The next stage involved the auxiliary fuel tank assembly, once complete, this was set to one side and the wings were then joined to the fuselage. The fit was perfect and required no filler and was set to one side to dry. The ‘Erla Haube’ canopy was masked with the Eduard mask and the Pilot’s head armour was added to the cockpit before the canopy was fixed down with Humbrol clearfix. After the airframe had dried overnight, the join-lines were sanded using a medium sanding stick and the entire aircraft was primed using grey auto-primer from a rattlecan.
Camouflage and Markings
I elected to model Messerschmitt Bf 109G6/R6 ‘MT-449’ of HLeLv 31, 1949. The undersides were airbrushed with Humbrol matt 247 hellblau, once dry, the lower-surfaces were masked and the upper-surfaces were airbrushed in VL Green (6 parts Humbrol 116, 6 parts Humbrol 117, 1 part Humbrol 163). Finally, the panel lines were picked out with heavily thinned Windsor & Newton Ivory Black. The decals went on with no difficulty, despite being over 20 years old. This aircraft carried a two-tone scheme, I chose this to provide contrast with the Airfix kit. The airframe was given 2 coats of Johnson’s Klear before the final assembly.

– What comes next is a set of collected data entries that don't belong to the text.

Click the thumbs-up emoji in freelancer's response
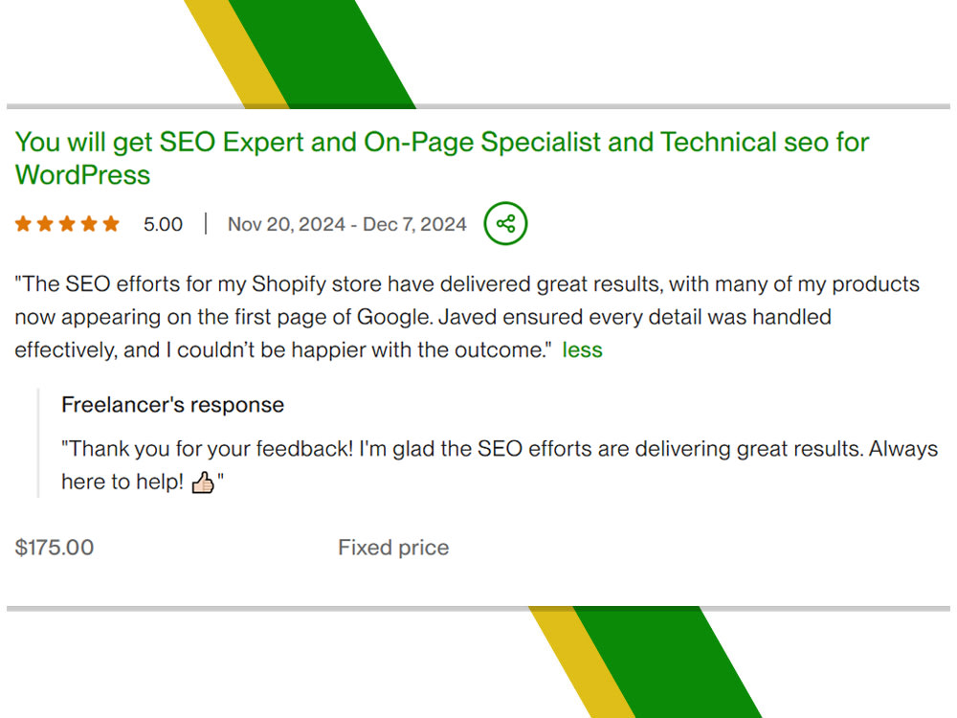Viewport: 957px width, 718px height. (x=202, y=482)
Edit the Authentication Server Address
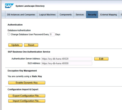Screen dimensions: 122x110 point(101,59)
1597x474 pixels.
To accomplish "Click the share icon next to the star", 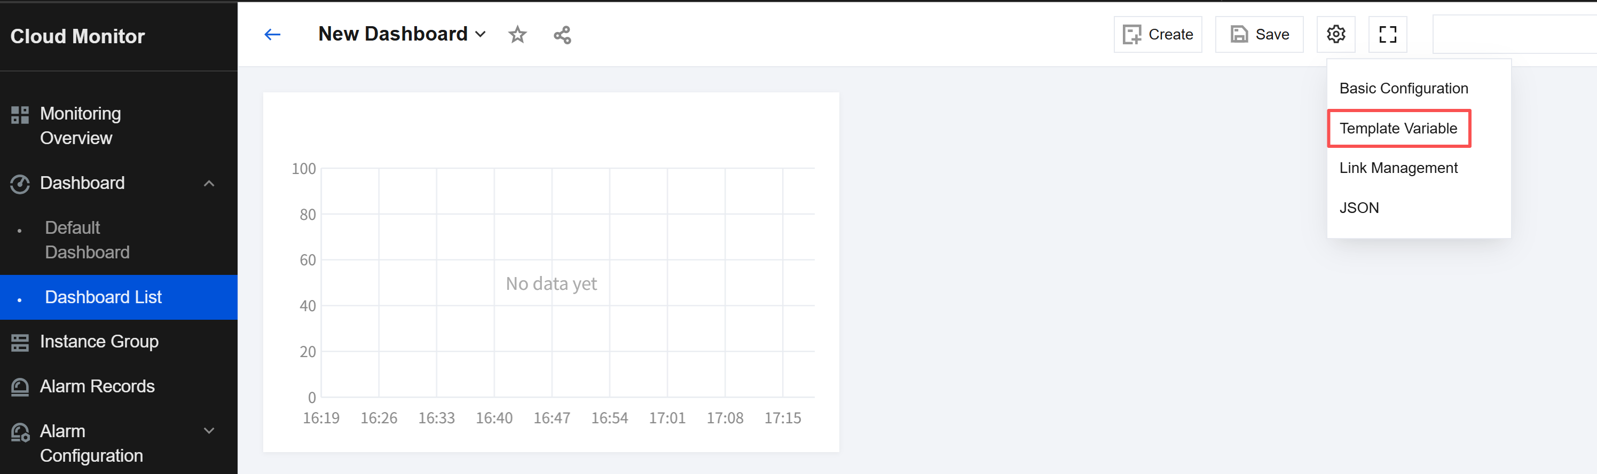I will 562,35.
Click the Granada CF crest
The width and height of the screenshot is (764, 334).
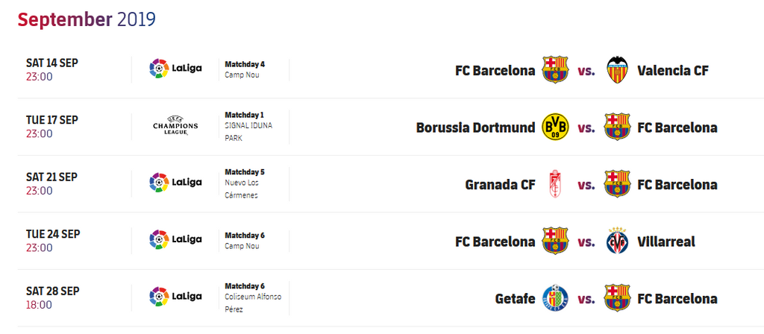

The sub-assemblies were glued into place, these included; the undercarriage, tail wheel, mass-balances, aerial, pitot tube, propeller and hub. The final addition was the aerial wire.
Despite the age of this kit, it was a joy to build. There can be no direct comparison with the Airfix kit as both are from different eras. Having said that, the Hasegawa kit is probably the more accurate of the two.
- Stenman, Kari. Suomen Ilmavoimien Historia 23, Sotamaalaus, Warpaint. 2003.
- Stenman, Kari. Suomen Ilmavoimien Historia 24, LeR 5. 2004.
- Stenman, Kari. Osprey Aviation Elite 4, Lentolaivue 24. 2001.
- Stenman, Kari. Osprey Aircraft of the Aces 23, Finnish Aces of World War 2. 5th impression 2008.